# Stress did someone say stress? :)



## jamerican352005 (Nov 1, 2008)

Just wondering what you all do to relieve stress at the end of the day  I love all of my customers because without them...well I would be out of business. Every once in awhile you get someone that comes along and can drive you insane. hahahaha So printers what do you guys do to relieve stress. 99% of customers are FANTASTIC but sometimes that 1% can make you want to chew on a squeegy  Lets hear it! Also if you want to include stories of things that have happened it would be funny!


----------



## Dtgman (Feb 11, 2010)

Ok, Sometimes after a busy day i go home and when i try to sleep i cant fall asleep because I am in a half sleep and dreaming that i am still busy at work! yes it sucks! but the only way to relieve any stress would be to do something enjoyable after work. I usually like to grab a few beers and relax that way i wake up in the morning ready for work.


----------



## Staci S (Mar 4, 2010)

Yes, I know what you mean! Laughter is my stress relief. My staff has fun and jokes around when we can, without being unprofessional. Every now and then I'll kick my feet up on the desk and take a deep breath


----------



## gerry (Oct 4, 2006)

"Make you feel like chewing on a squeegie"..that's funny.
For me a good shoot em up game on the ps3 and a couple beers does wonders for me.


----------



## MotoskinGraphix (Apr 28, 2006)

jamerican352005 said:


> Just wondering what you all do to relieve stress at the end of the day  I love all of my customers because without them...well I would be out of business. Every once in awhile you get someone that comes along and can drive you insane. hahahaha So printers what do you guys do to relieve stress. 99% of customers are FANTASTIC but sometimes that 1% can make you want to chew on a squeegy  Lets hear it! Also if you want to include stories of things that have happened it would be funny!

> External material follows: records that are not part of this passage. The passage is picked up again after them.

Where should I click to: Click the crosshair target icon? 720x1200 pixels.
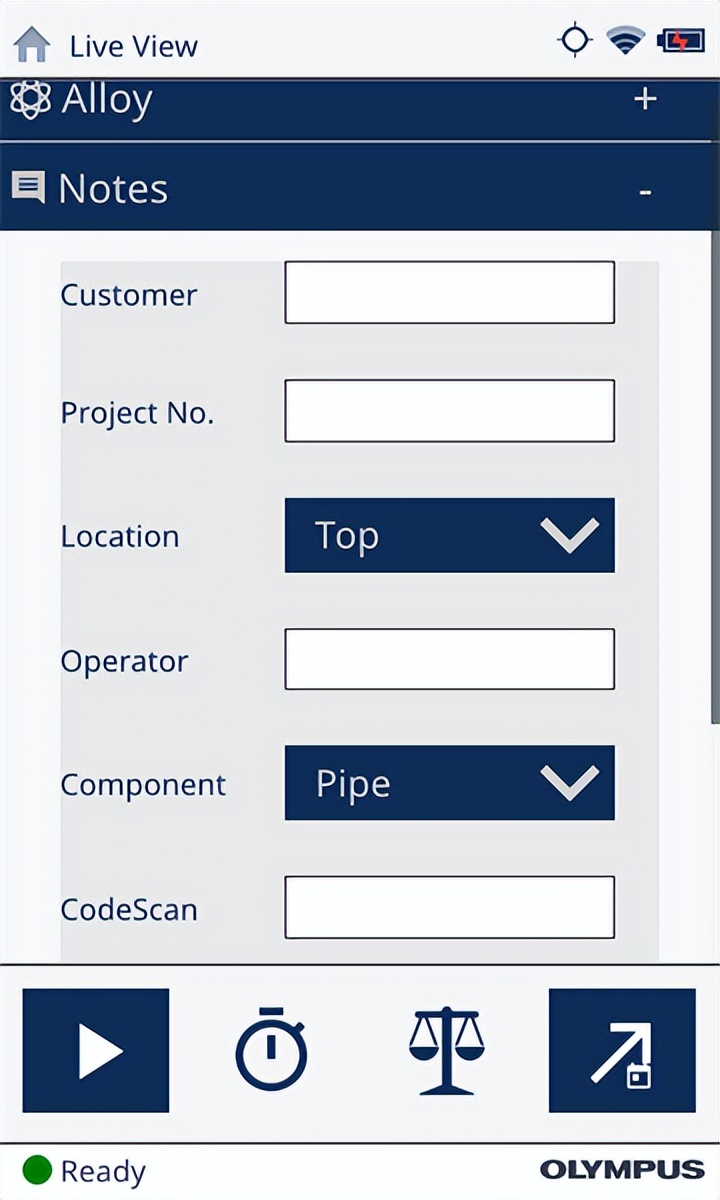point(575,41)
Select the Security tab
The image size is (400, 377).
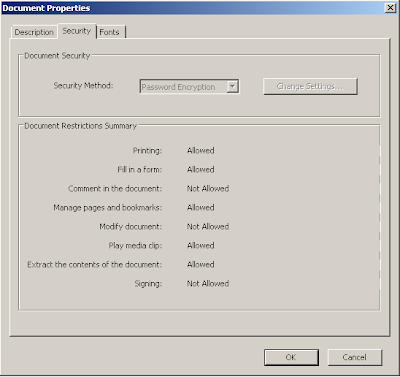[x=77, y=31]
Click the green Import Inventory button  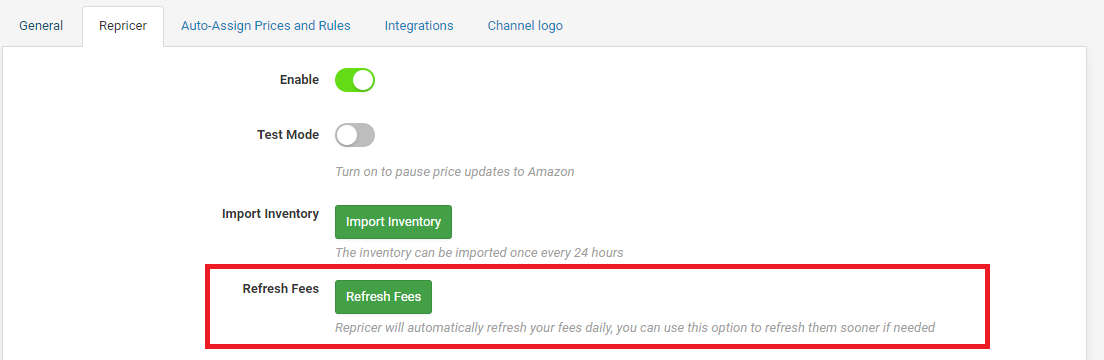pyautogui.click(x=393, y=222)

Customers like that you just keep raising your quote until they stop talking. Eventually they will get it.


----------



## Dtgman (Feb 11, 2010)

I realized it, and anything "Custom" made is hard. I used to work at subway and in a way its a "custom" made sub. so when ever you give people too much options,they always want more. Give them a yard they take a mile..you know the saying


----------



## ambitious (Oct 29, 2007)

Another thing that works for me, besides beer was hitting the gym 20-45 minutes a day. Highly recommended to hit the gym and, get home, shower up, eat something light and off to sleep. Wake up like a king the next morning.


----------



## jamerican352005 (Nov 1, 2008)

We specialize in custom heat transfers so all of our customers are easy to get along with, professionals, and they are the ones that have to put up with the pain in the butt questions from customers buying garments. We had a local lady come in and she came to our location about 3 times a day wanting to change the design and even wanted to measure t-shirts!! I had to layout sizes yxs all the way to 5XL so she could get the measurements of each garment. After measuring all of the gildan shirts she asked the next day if we had Jerzees in stock because she needed to measure all of those garments as well in case they decided to go with a color that wasn't stocked in the gildan brand. I really wanted to say "who doesn't know what size t-shirt they wear" but of course didn't and met her requirements  The job is now completed and I remember why I love doing custom heat transfers instead of printed garments and still have a great respect for all of my customers because I know from time to time they will run into a customer like that!!


----------